◆ PASSAGE PROVIDED:
NEW YORK, Nov. 5, 2018 /PRNewswire/ -- Legg Mason, Inc. (NYSE: LM) Only a minority of the 1,000 U.S. investors surveyed by Legg Mason for its 2018 Global Investment Survey (LMGIS) believe they will have enough money saved to enjoy a comfortable life in retirement – a mere 31%.
Their pessimism was reflected in investing confidence: asked if they can "successfully choose investments that could last into their 80s or 90s," only 32% reported being "very confident." Generational differences were marked, and surprising: 60% of Millennials were very confident, but only 17% of Baby Boomers were equally confident.
If they come up short of their retirement funding target, close to 4 in 10 respondents (36%) reported they or their spouse would work longer and/or participate in the gig economy.
"The biggest risk investors face in retirement is outliving their financial assets," said Will Coleman, Legg Mason's Head of Retirement in the U.S. "They must plan, save and invest wisely so they can be certain they will have enough to live good, long lives. If not, rather than fishing or volunteering, many retirees may find themselves among the growing number of Americans working in the gig economy out of necessity, not a choice."
Yet saving for retirement is a critical priority: 86% responded that their investment goals are focused on long-term returns like retirement income or leaving an inheritance.
The sixth annual LMGIS was conducted between July and August 2018 among 1,000 U.S. investors who each reported planning to invest a minimum of $50,000 over the next 12 months.
EMOTIONAL DECISIONS CAN LEAD TO POOR CHOICES
A whopping 60% of Millennials – and 29% overall – reported making an emotional decision to sell in a 401K plan they later regretted. Other demographic splits included:
- 34% of men vs. 21% of women
- 54% of investors with kids in household vs. 13% without kids
- 41% of investors with annual income of $100,000 and over vs. 21% of investors with annual income under $100,000
- 47% of investors who self-identify their investment knowledge as "expert/advanced" vs. 11% as "beginner/rudimentary."

◆ INFORMATION SUPPLIED:
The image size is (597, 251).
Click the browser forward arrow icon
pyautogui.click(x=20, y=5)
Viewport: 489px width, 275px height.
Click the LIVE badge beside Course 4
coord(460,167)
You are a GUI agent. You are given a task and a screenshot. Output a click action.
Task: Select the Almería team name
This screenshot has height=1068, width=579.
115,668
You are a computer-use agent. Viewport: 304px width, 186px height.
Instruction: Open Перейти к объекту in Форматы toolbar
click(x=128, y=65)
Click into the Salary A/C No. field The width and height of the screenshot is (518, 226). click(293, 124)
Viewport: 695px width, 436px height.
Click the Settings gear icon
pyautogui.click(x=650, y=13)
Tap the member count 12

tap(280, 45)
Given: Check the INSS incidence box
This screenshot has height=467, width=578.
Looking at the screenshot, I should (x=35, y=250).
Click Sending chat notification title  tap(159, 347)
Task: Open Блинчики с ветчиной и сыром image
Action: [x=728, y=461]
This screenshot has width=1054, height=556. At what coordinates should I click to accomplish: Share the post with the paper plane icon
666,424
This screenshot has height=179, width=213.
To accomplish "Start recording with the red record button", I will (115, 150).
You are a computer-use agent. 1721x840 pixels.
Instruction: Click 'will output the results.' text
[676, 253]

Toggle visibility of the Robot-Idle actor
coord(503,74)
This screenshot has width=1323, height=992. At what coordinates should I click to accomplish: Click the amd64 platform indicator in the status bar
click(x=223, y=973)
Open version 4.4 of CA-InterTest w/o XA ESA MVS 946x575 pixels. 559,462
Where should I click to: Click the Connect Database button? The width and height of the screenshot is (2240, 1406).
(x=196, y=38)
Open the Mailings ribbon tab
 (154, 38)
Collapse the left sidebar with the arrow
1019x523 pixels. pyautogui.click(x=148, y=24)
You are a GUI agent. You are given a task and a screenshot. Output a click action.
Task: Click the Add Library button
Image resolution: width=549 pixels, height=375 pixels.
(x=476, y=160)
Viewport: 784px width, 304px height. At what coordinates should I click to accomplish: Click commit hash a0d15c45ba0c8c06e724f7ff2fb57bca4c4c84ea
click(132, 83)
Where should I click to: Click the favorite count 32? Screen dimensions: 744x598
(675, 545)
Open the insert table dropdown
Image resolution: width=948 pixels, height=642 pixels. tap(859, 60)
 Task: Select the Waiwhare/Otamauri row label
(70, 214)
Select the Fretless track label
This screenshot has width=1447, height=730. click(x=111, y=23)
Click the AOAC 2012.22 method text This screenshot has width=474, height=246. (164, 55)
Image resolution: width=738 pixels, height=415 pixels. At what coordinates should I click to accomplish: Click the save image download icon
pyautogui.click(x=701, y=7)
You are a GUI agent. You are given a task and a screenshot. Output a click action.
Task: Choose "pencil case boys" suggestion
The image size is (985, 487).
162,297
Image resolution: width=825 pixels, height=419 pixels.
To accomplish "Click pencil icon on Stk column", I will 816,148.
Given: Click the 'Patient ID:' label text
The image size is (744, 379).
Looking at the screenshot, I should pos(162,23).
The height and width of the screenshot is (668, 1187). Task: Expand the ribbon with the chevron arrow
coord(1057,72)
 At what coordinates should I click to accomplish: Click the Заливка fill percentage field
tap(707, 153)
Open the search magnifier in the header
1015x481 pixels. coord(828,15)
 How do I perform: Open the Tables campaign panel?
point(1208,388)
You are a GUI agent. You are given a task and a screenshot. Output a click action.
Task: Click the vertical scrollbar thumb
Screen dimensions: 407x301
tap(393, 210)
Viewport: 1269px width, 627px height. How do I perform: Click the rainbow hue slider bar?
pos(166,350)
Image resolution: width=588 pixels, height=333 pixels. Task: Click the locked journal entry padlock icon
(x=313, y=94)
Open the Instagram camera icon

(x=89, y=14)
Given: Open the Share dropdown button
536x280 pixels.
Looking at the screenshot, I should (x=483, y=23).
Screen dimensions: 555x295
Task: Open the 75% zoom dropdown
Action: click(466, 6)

◆ SET PROBLEM: State whether each statement agrees with the press release about Legg Mason's 2018 investor survey, answering yes or no and quoting the deciding words of the press release: (a) The survey was carried out between July and August 2018 among 1,000 U.S. investors. (b) A majority of Baby Boomers reported being very confident that they could choose investments that could last into their 80s or 90s. (c) Women were more likely than men to report an emotional decision to sell in a 401K plan that they later regretted. Rely only on the press release when responding.

◆ THE RESPONSE:
(a) Yes: "The sixth annual LMGIS was conducted between July and August 2018 among 1,000 U.S. investors"
(b) No: "only 17% of Baby Boomers were equally confident"
(c) No: "34% of men vs. 21% of women"